Pour d’autres cultures par contre, la sécheresse actuelle risque d’avoir de lourdes conséquences. "Ce qui a été planté jusqu’en avril devrait s’en sortir sans trop de casse. Par contre, on peut s’attendre à une catastrophe pour les semis du mois de mai", résume Philippe Duvivier, président de la Fugea (Fédération unie de groupements d’éleveurs et d’agriculteurs).

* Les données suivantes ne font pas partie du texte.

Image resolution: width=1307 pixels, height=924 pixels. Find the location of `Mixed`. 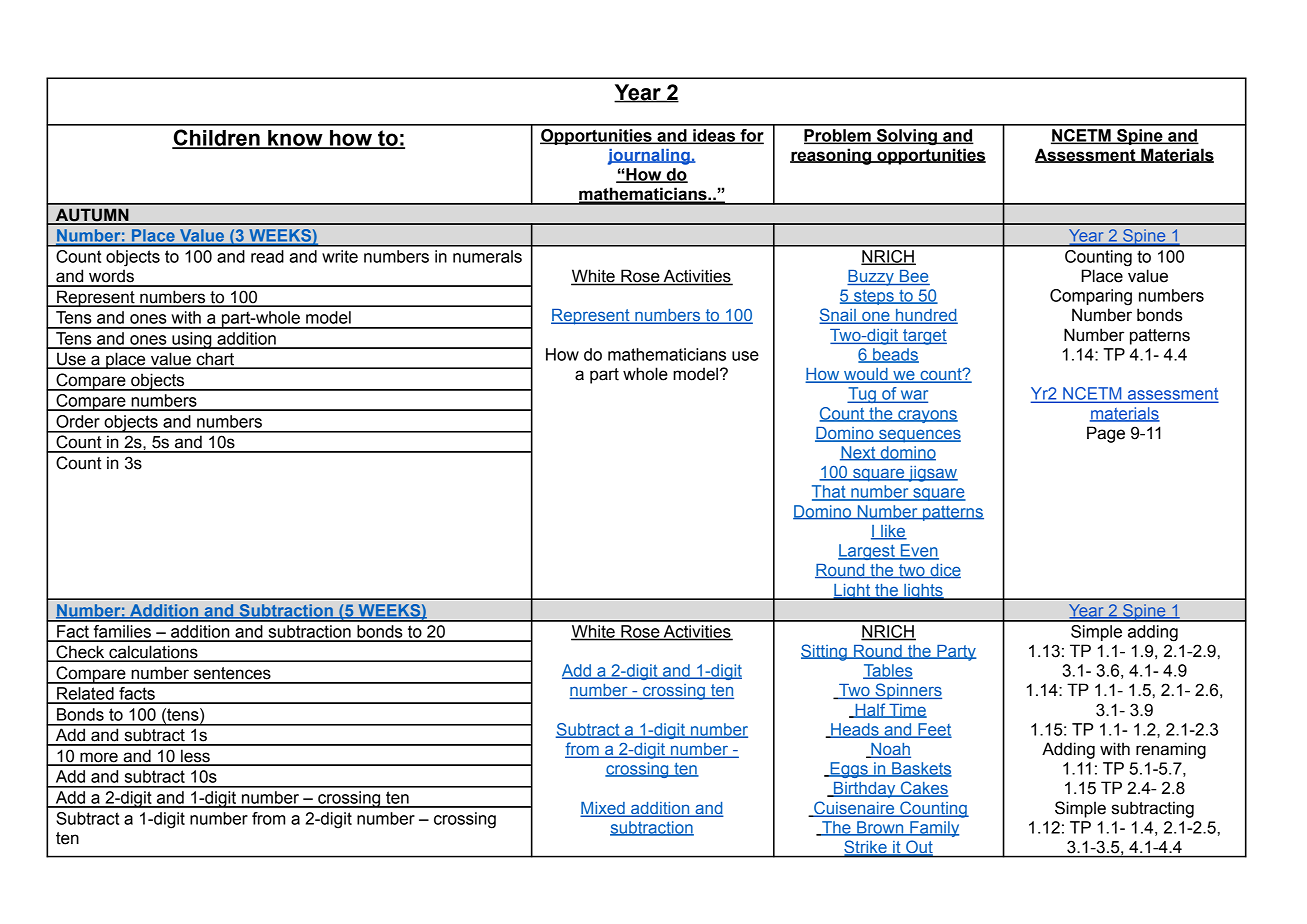

Mixed is located at coordinates (604, 809).
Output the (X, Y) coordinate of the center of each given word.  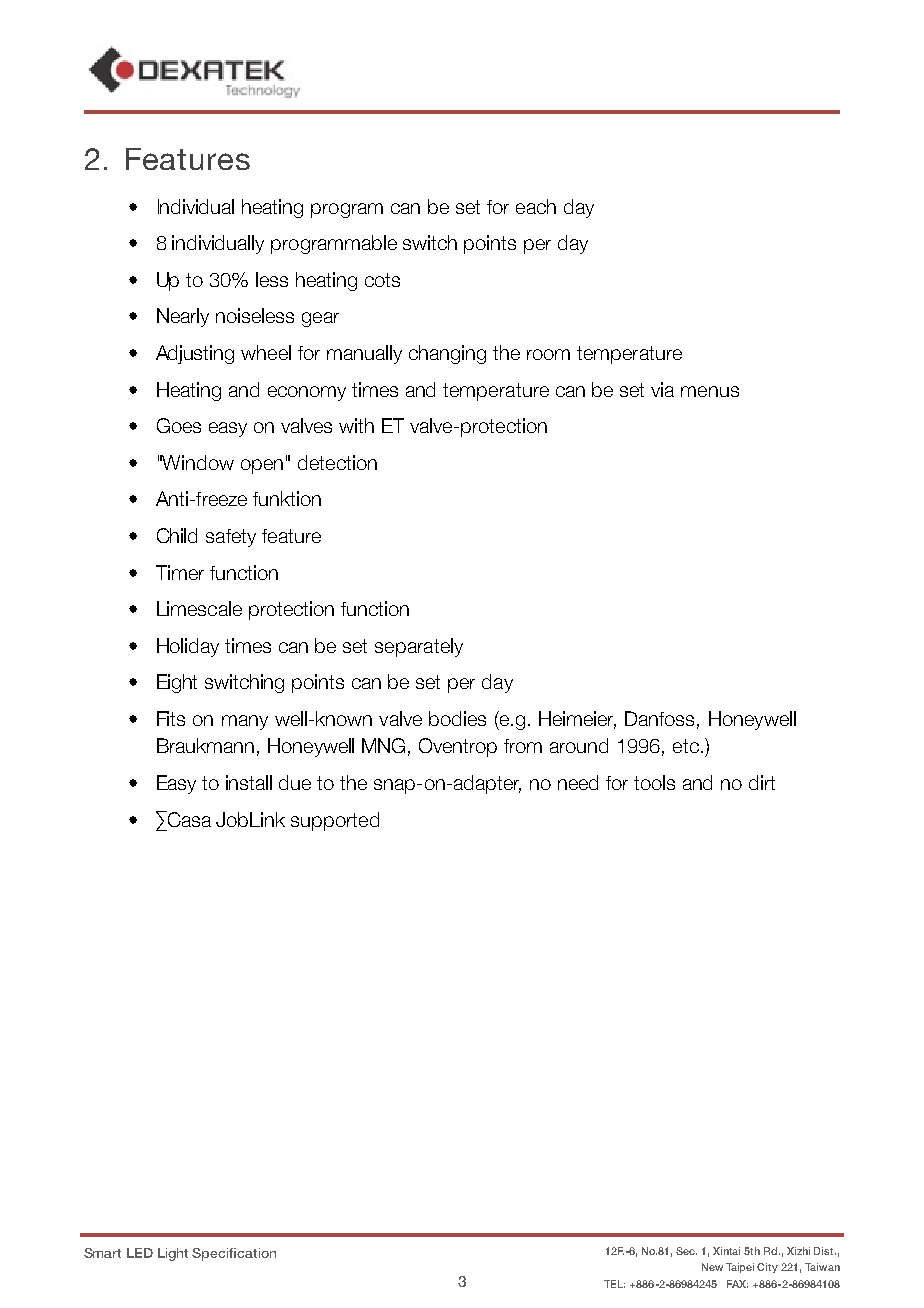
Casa (188, 819)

Qui s’inquiète de l’incertitude dans laquelle se trouvent les agriculteurs de ne pas pouvoir remplir leur contrat pour l’industrie légumière.

C’est particulièrement vrai pour des légumes comme les haricots et les pois, dont le rendement devrait être divisé par trois ou quatre. En cause: un hiver plus long que la normale, un printemps très humide et un été chaud et très sec.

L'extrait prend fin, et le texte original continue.